* **INSTRUCTIONS TO FOLLOW**: Below is a listing; retype exactly the line with "You are a computer-use" and every line after it through the end, and only those, leaving out the pictures.

[Start of section]

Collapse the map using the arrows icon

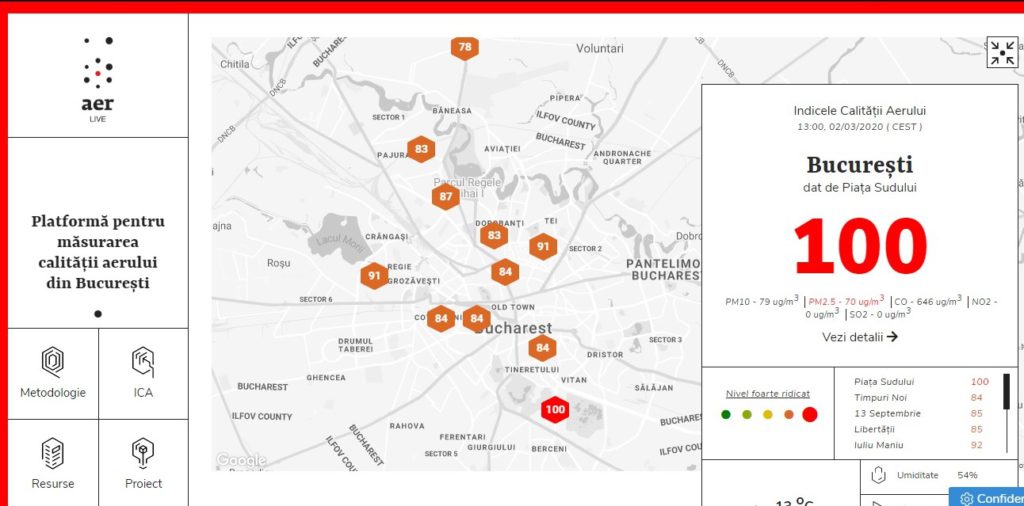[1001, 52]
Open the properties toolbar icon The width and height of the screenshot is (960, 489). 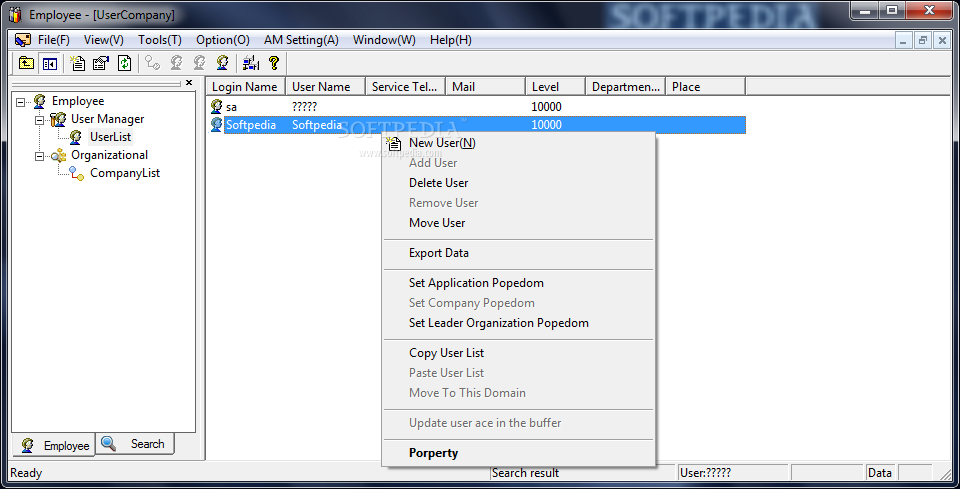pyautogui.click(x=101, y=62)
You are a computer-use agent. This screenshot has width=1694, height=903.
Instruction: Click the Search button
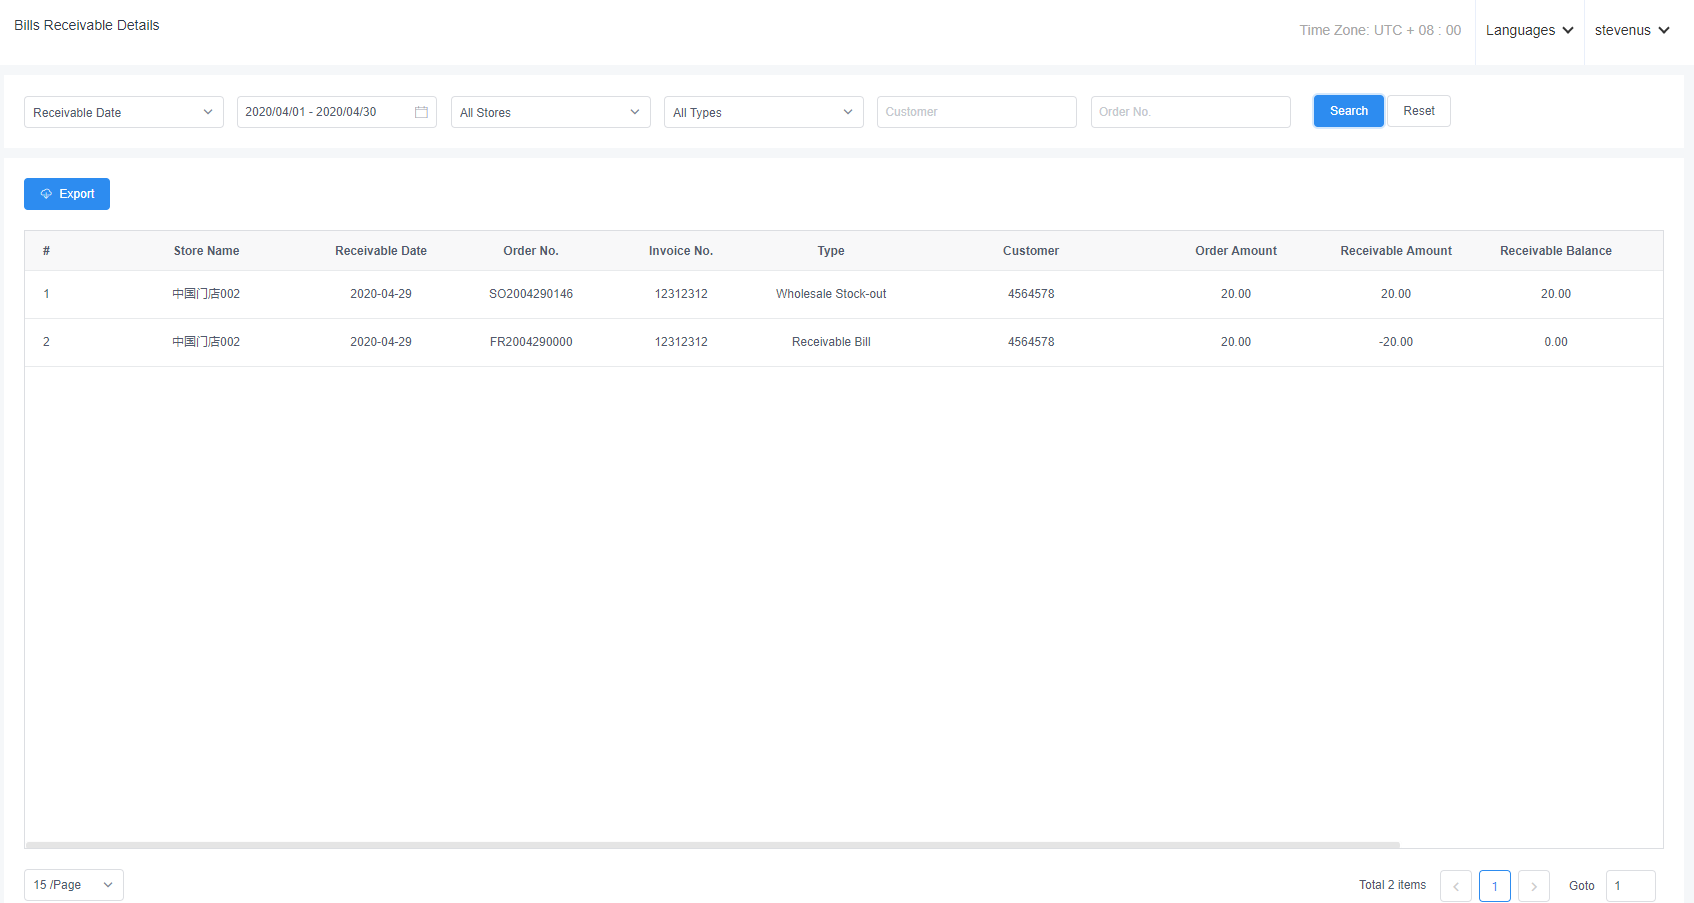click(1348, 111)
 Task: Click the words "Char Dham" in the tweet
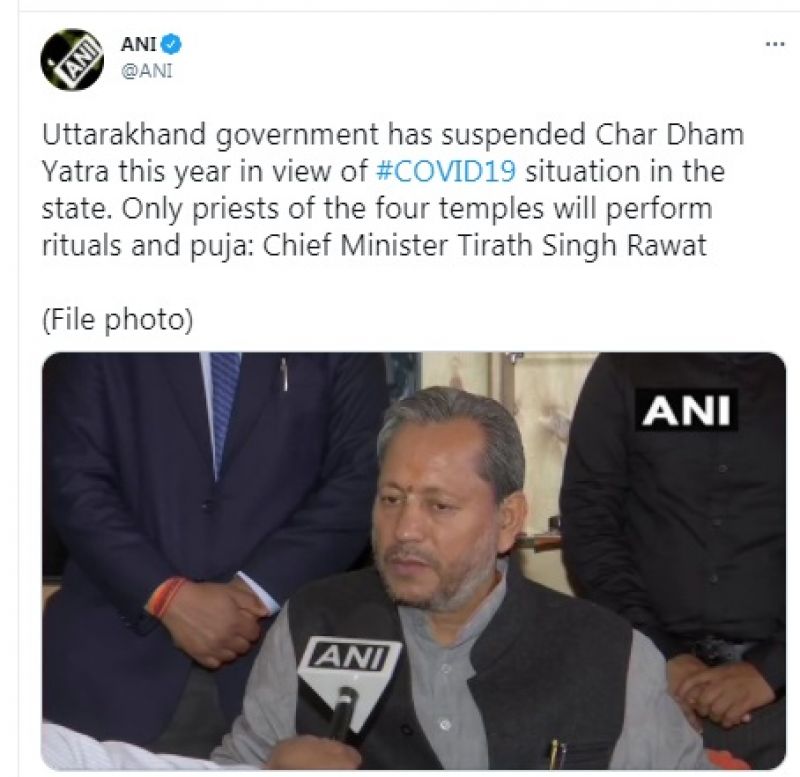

[End of section]

* **SOLUTION TO THE PROBLEM**:
You are a computer-use agent. This screenshot has width=1694, height=903.
Instruction: Click the Search button
click(1348, 111)
 Task: Click the words "Char Dham" in the tweet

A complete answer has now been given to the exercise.